Entries supplied START

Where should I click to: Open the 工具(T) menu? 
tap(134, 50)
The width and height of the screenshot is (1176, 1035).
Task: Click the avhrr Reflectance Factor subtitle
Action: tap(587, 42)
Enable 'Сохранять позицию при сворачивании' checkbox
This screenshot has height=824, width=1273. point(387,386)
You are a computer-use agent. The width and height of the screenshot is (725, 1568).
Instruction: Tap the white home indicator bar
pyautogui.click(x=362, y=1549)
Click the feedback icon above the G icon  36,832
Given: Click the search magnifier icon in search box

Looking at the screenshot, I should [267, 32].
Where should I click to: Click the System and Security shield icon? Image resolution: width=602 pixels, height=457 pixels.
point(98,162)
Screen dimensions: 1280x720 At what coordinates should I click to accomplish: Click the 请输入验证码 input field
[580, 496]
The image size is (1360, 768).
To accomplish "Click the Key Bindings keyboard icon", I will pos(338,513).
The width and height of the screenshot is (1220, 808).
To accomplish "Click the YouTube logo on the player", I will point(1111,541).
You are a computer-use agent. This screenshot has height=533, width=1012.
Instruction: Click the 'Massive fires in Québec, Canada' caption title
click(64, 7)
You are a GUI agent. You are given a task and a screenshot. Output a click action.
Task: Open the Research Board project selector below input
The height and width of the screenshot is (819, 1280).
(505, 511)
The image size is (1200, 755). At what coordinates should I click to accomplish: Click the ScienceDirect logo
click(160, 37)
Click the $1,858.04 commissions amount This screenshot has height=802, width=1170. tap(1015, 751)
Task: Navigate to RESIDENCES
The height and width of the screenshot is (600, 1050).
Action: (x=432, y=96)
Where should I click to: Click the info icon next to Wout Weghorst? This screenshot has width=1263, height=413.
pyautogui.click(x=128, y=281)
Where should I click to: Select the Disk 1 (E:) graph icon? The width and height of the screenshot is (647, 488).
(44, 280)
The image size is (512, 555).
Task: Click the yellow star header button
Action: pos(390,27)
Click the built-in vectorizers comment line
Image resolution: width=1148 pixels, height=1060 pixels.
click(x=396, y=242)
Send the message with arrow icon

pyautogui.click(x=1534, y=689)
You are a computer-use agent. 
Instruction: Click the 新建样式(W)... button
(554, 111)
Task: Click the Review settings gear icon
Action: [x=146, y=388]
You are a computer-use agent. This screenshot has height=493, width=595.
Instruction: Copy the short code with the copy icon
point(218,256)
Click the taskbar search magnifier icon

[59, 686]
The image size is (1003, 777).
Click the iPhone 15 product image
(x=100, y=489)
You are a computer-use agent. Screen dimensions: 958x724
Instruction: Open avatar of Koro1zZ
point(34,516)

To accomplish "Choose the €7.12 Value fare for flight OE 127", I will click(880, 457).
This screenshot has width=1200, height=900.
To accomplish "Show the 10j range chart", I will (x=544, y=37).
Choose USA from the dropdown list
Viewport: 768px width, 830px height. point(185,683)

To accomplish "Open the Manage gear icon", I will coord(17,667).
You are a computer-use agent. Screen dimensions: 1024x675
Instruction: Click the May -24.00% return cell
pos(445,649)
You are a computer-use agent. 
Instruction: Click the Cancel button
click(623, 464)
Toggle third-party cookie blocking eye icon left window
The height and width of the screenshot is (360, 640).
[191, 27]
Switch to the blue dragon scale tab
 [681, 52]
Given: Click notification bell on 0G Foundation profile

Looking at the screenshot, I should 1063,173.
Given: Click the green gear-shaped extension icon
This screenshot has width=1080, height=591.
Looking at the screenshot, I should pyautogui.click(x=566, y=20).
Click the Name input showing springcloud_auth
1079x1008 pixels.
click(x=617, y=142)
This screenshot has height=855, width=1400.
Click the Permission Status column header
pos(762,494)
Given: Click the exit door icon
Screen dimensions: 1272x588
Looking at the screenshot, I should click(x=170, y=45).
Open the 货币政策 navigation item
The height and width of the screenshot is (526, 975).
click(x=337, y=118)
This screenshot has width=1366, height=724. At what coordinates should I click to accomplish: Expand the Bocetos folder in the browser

Entries supplied END

> _Task directions_:
Without omitting anything, set down all the entries above again.

> _Output of the exercise_:
Where should I click to: Open the 工具(T) menu? 
tap(134, 50)
The width and height of the screenshot is (1176, 1035).
Task: Click the avhrr Reflectance Factor subtitle
Action: tap(587, 42)
Enable 'Сохранять позицию при сворачивании' checkbox
This screenshot has height=824, width=1273. point(387,386)
You are a computer-use agent. The width and height of the screenshot is (725, 1568).
Instruction: Tap the white home indicator bar
pyautogui.click(x=362, y=1549)
Click the feedback icon above the G icon  36,832
Given: Click the search magnifier icon in search box

Looking at the screenshot, I should [267, 32].
Where should I click to: Click the System and Security shield icon? Image resolution: width=602 pixels, height=457 pixels.
point(98,162)
Screen dimensions: 1280x720 At what coordinates should I click to accomplish: Click the 请输入验证码 input field
[580, 496]
The image size is (1360, 768).
To accomplish "Click the Key Bindings keyboard icon", I will pos(338,513).
The width and height of the screenshot is (1220, 808).
To accomplish "Click the YouTube logo on the player", I will point(1111,541).
You are a computer-use agent. This screenshot has height=533, width=1012.
Instruction: Click the 'Massive fires in Québec, Canada' caption title
click(64, 7)
You are a GUI agent. You are given a task and a screenshot. Output a click action.
Task: Open the Research Board project selector below input
The height and width of the screenshot is (819, 1280).
(505, 511)
The image size is (1200, 755). At what coordinates should I click to accomplish: Click the ScienceDirect logo
click(160, 37)
Click the $1,858.04 commissions amount This screenshot has height=802, width=1170. tap(1015, 751)
Task: Navigate to RESIDENCES
The height and width of the screenshot is (600, 1050).
Action: (x=432, y=96)
Where should I click to: Click the info icon next to Wout Weghorst? This screenshot has width=1263, height=413.
pyautogui.click(x=128, y=281)
Where should I click to: Select the Disk 1 (E:) graph icon? The width and height of the screenshot is (647, 488).
(44, 280)
The image size is (512, 555).
Task: Click the yellow star header button
Action: pos(390,27)
Click the built-in vectorizers comment line
Image resolution: width=1148 pixels, height=1060 pixels.
click(x=396, y=242)
Send the message with arrow icon

pyautogui.click(x=1534, y=689)
You are a computer-use agent. 
Instruction: Click the 新建样式(W)... button
(554, 111)
Task: Click the Review settings gear icon
Action: [x=146, y=388]
You are a computer-use agent. This screenshot has height=493, width=595.
Instruction: Copy the short code with the copy icon
point(218,256)
Click the taskbar search magnifier icon

[59, 686]
The image size is (1003, 777).
Click the iPhone 15 product image
(x=100, y=489)
You are a computer-use agent. Screen dimensions: 958x724
Instruction: Open avatar of Koro1zZ
point(34,516)

To accomplish "Choose the €7.12 Value fare for flight OE 127", I will click(880, 457).
This screenshot has width=1200, height=900.
To accomplish "Show the 10j range chart", I will (x=544, y=37).
Choose USA from the dropdown list
Viewport: 768px width, 830px height. point(185,683)

To accomplish "Open the Manage gear icon", I will coord(17,667).
You are a computer-use agent. Screen dimensions: 1024x675
Instruction: Click the May -24.00% return cell
pos(445,649)
You are a computer-use agent. 
Instruction: Click the Cancel button
click(623, 464)
Toggle third-party cookie blocking eye icon left window
The height and width of the screenshot is (360, 640).
[191, 27]
Switch to the blue dragon scale tab
 [681, 52]
Given: Click notification bell on 0G Foundation profile

Looking at the screenshot, I should 1063,173.
Given: Click the green gear-shaped extension icon
This screenshot has width=1080, height=591.
Looking at the screenshot, I should pyautogui.click(x=566, y=20).
Click the Name input showing springcloud_auth
1079x1008 pixels.
click(x=617, y=142)
This screenshot has height=855, width=1400.
Click the Permission Status column header
pos(762,494)
Given: Click the exit door icon
Screen dimensions: 1272x588
Looking at the screenshot, I should click(x=170, y=45).
Open the 货币政策 navigation item
The height and width of the screenshot is (526, 975).
click(x=337, y=118)
This screenshot has width=1366, height=724. At what coordinates should I click to accomplish: Expand the Bocetos folder in the browser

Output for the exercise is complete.